> Working data
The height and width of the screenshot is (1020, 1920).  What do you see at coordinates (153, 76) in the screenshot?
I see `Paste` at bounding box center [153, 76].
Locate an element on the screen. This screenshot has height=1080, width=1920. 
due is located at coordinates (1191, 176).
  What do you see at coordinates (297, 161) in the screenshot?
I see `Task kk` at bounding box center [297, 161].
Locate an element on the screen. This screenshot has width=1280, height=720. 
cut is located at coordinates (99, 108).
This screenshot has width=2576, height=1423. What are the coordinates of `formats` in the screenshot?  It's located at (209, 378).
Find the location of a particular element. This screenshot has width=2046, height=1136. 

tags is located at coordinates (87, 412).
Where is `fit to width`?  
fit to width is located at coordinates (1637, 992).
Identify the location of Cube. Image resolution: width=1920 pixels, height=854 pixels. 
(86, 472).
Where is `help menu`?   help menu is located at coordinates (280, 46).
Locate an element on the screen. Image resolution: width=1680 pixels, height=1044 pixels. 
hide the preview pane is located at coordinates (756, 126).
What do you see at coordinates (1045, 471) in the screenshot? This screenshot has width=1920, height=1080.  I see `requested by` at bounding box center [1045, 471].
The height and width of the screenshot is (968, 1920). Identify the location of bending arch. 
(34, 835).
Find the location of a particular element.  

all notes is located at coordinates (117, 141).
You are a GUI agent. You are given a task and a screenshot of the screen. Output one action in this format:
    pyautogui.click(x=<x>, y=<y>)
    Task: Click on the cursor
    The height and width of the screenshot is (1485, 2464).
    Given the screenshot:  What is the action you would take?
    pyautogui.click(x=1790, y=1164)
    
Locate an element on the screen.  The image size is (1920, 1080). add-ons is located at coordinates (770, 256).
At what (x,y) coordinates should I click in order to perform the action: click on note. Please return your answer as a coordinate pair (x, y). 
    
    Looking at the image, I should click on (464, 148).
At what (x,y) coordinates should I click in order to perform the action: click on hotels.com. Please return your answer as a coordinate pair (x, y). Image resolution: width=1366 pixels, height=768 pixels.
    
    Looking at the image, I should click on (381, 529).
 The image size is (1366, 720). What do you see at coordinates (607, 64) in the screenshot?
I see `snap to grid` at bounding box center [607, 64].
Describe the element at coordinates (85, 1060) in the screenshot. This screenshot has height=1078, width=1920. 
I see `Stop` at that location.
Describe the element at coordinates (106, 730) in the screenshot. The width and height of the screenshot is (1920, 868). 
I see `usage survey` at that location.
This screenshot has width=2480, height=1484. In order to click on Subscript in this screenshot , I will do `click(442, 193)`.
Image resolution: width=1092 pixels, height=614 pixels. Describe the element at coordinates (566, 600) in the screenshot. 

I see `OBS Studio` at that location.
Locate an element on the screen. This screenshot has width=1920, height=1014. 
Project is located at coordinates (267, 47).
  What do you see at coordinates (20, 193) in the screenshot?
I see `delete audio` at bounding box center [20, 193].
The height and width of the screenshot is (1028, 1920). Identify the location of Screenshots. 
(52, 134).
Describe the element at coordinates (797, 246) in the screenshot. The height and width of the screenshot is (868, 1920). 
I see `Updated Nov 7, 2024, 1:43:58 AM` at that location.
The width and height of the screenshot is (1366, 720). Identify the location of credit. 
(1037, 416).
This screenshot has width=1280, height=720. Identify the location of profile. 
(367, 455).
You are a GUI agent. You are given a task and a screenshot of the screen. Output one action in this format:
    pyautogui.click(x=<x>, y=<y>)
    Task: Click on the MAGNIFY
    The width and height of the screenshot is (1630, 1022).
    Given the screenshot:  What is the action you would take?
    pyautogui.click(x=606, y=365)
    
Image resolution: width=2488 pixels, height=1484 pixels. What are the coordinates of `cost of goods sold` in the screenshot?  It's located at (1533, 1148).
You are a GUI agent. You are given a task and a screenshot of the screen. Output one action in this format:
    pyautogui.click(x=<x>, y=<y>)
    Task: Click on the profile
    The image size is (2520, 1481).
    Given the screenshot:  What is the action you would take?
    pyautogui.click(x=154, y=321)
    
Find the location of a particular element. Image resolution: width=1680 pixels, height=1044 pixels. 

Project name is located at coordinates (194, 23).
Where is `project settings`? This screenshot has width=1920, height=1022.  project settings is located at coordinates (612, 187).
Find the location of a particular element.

> Required task
Revise the items by replacing "Find the location of a particular element" with "Locate the given element" everywhere it occurs, leaving everything else unchanged.

> Output below
The height and width of the screenshot is (1020, 1920).  What do you see at coordinates (153, 76) in the screenshot?
I see `Paste` at bounding box center [153, 76].
Locate an element on the screen. This screenshot has height=1080, width=1920. 
due is located at coordinates (1191, 176).
  What do you see at coordinates (297, 161) in the screenshot?
I see `Task kk` at bounding box center [297, 161].
Locate an element on the screen. This screenshot has width=1280, height=720. 
cut is located at coordinates (99, 108).
This screenshot has width=2576, height=1423. What are the coordinates of `formats` in the screenshot?  It's located at (209, 378).
Locate the given element. This screenshot has width=2046, height=1136. 

tags is located at coordinates (87, 412).
Where is `fit to width`?  
fit to width is located at coordinates (1637, 992).
Identify the location of Cube. Image resolution: width=1920 pixels, height=854 pixels. 
(86, 472).
Where is `help menu`?   help menu is located at coordinates (280, 46).
Locate an element on the screen. Image resolution: width=1680 pixels, height=1044 pixels. 
hide the preview pane is located at coordinates (756, 126).
What do you see at coordinates (1045, 471) in the screenshot? This screenshot has width=1920, height=1080.  I see `requested by` at bounding box center [1045, 471].
The height and width of the screenshot is (968, 1920). Identify the location of bending arch. 
(34, 835).
Locate the given element.  

all notes is located at coordinates (117, 141).
You are a GUI agent. You are given a task and a screenshot of the screen. Output one action in this format:
    pyautogui.click(x=<x>, y=<y>)
    Task: Click on the cursor
    The height and width of the screenshot is (1485, 2464).
    Given the screenshot:  What is the action you would take?
    pyautogui.click(x=1790, y=1164)
    
Locate an element on the screen.  The image size is (1920, 1080). add-ons is located at coordinates (770, 256).
At what (x,y) coordinates should I click in order to perform the action: click on note. Please return your answer as a coordinate pair (x, y). 
    
    Looking at the image, I should click on (464, 148).
At what (x,y) coordinates should I click in order to perform the action: click on hotels.com. Please return your answer as a coordinate pair (x, y). Image resolution: width=1366 pixels, height=768 pixels.
    
    Looking at the image, I should click on (381, 529).
 The image size is (1366, 720). What do you see at coordinates (607, 64) in the screenshot?
I see `snap to grid` at bounding box center [607, 64].
Describe the element at coordinates (85, 1060) in the screenshot. This screenshot has height=1078, width=1920. 
I see `Stop` at that location.
Describe the element at coordinates (106, 730) in the screenshot. The width and height of the screenshot is (1920, 868). 
I see `usage survey` at that location.
This screenshot has width=2480, height=1484. In order to click on Subscript in this screenshot , I will do `click(442, 193)`.
Image resolution: width=1092 pixels, height=614 pixels. Describe the element at coordinates (566, 600) in the screenshot. 

I see `OBS Studio` at that location.
Locate an element on the screen. This screenshot has width=1920, height=1014. 
Project is located at coordinates (267, 47).
  What do you see at coordinates (20, 193) in the screenshot?
I see `delete audio` at bounding box center [20, 193].
The height and width of the screenshot is (1028, 1920). Identify the location of Screenshots. 
(52, 134).
Describe the element at coordinates (797, 246) in the screenshot. The height and width of the screenshot is (868, 1920). 
I see `Updated Nov 7, 2024, 1:43:58 AM` at that location.
The width and height of the screenshot is (1366, 720). Identify the location of credit. 
(1037, 416).
This screenshot has width=1280, height=720. Identify the location of profile. 
(367, 455).
You are a GUI agent. You are given a task and a screenshot of the screen. Output one action in this format:
    pyautogui.click(x=<x>, y=<y>)
    Task: Click on the MAGNIFY
    The width and height of the screenshot is (1630, 1022).
    Given the screenshot:  What is the action you would take?
    pyautogui.click(x=606, y=365)
    
Image resolution: width=2488 pixels, height=1484 pixels. What are the coordinates of `cost of goods sold` in the screenshot?  It's located at (1533, 1148).
You are a GUI agent. You are given a task and a screenshot of the screen. Output one action in this format:
    pyautogui.click(x=<x>, y=<y>)
    Task: Click on the profile
    The image size is (2520, 1481).
    Given the screenshot:  What is the action you would take?
    pyautogui.click(x=154, y=321)
    
Locate the given element. Image resolution: width=1680 pixels, height=1044 pixels. 

Project name is located at coordinates (194, 23).
Where is `project settings`? This screenshot has width=1920, height=1022.  project settings is located at coordinates (612, 187).
Locate the given element.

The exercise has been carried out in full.